In the context of autistic people, with a focus upon Twitter and the wider community that has grown significantly, there can be little doubt it has amplified a voice that we do not have to manage by masking or adopting a neurotypical façade that only satisfies everybody else except ourselves. As PR managers in the physical domain, which we still navigate by a high margin, we would be doing overtime and going beyond the call of duty that much of the population do not find as such an ordeal. From this not entirely scientific poll conducted through Twitter, almost 80% felt their voices were as reflective of themselves as a person they were outside of social media. One user (@TheAshleyReview) even remarked that “Everyone who knows me says I am the exact same person on social media as I am in person.” While the expression we convey on Twitter is more likely than not to be closer to our authentic, non-masked selves, it may not determine the extent how true to our Twitter identities we can be in relation to how we engage with people in a physical space, depending on how comfortable we are and the circumstances. Social media, as with all online realms, are artificial constructs that we present ourselves as a ‘different self’ to varying degrees, no matter how intentional or not that is.
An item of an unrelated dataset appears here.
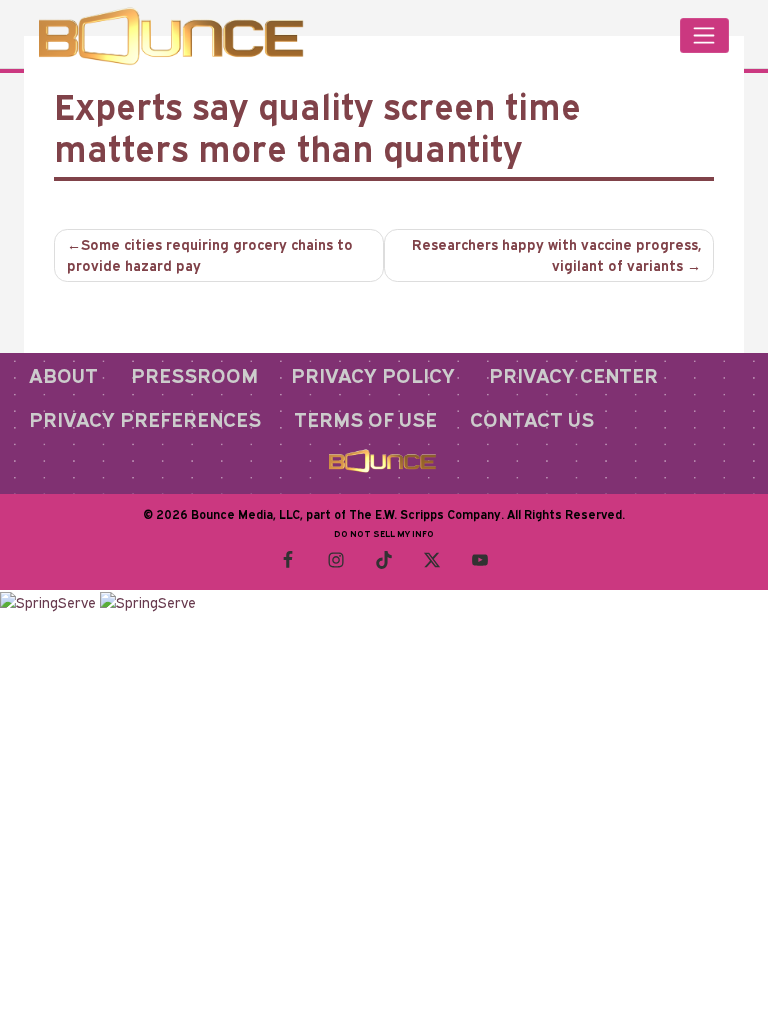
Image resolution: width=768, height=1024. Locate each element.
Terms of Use (365, 419)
From my own experience, I perhaps still maintain a somewhat guarded and careful approach to my Twitter environment (with some exceptions). There is no doubt for the autistic folk I follow, and in some cases not having met personally, there are notable divergences in approach. It is only to be welcome that experiences of meltdowns, burnout and more comforting aspects, like special interests, can be openly spoken about in a manner that was scarcely conceivable 15-20 years ago. Self-advocacy, if not always a preferred title, has progressed to enable voices that were too easily overshadowed outside without the Twitter-sphere. If the campaign in opposition to the Spectrum 10K study, as one example, is anything to go by, it is that many in the autistic community make for a formidable force that will not go ignored by those who failed to listen to us in the past.
Equally, the drawbacks are very much present also. Like so many communities, the voices of autistic people on Twitter are fragmented – and often just as fractious as anywhere else in a similar space. The sometimes inherent bluntness and upfront trait with which we share our opinions could be without as much constraint in contrast to our personal interactions and the choice of the right or wrong word could pivot the interaction completely off course. As my own ‘PR manager’, and personal anxiety about the potential to offend or upset, it is still a source of concern with some messages that can be read in a way that I could not have foreseen. In instances of my work with certain organisations, and tweets that do not seem provocative or an issue for much debate, they can act as the opening round to a challenge that can rapidly escalate from there. We can be forgetful that the Twitter landscape, and other networks, are only a proportion, and not the entire range, of autistic thinking.
However autistic people seek to use their respective platforms, and even where there cannot be unity on all things, the huge expansion of distinct voices is a reason to acknowledge how online advances have suddenly made neurodivergent PR managers out of all of us.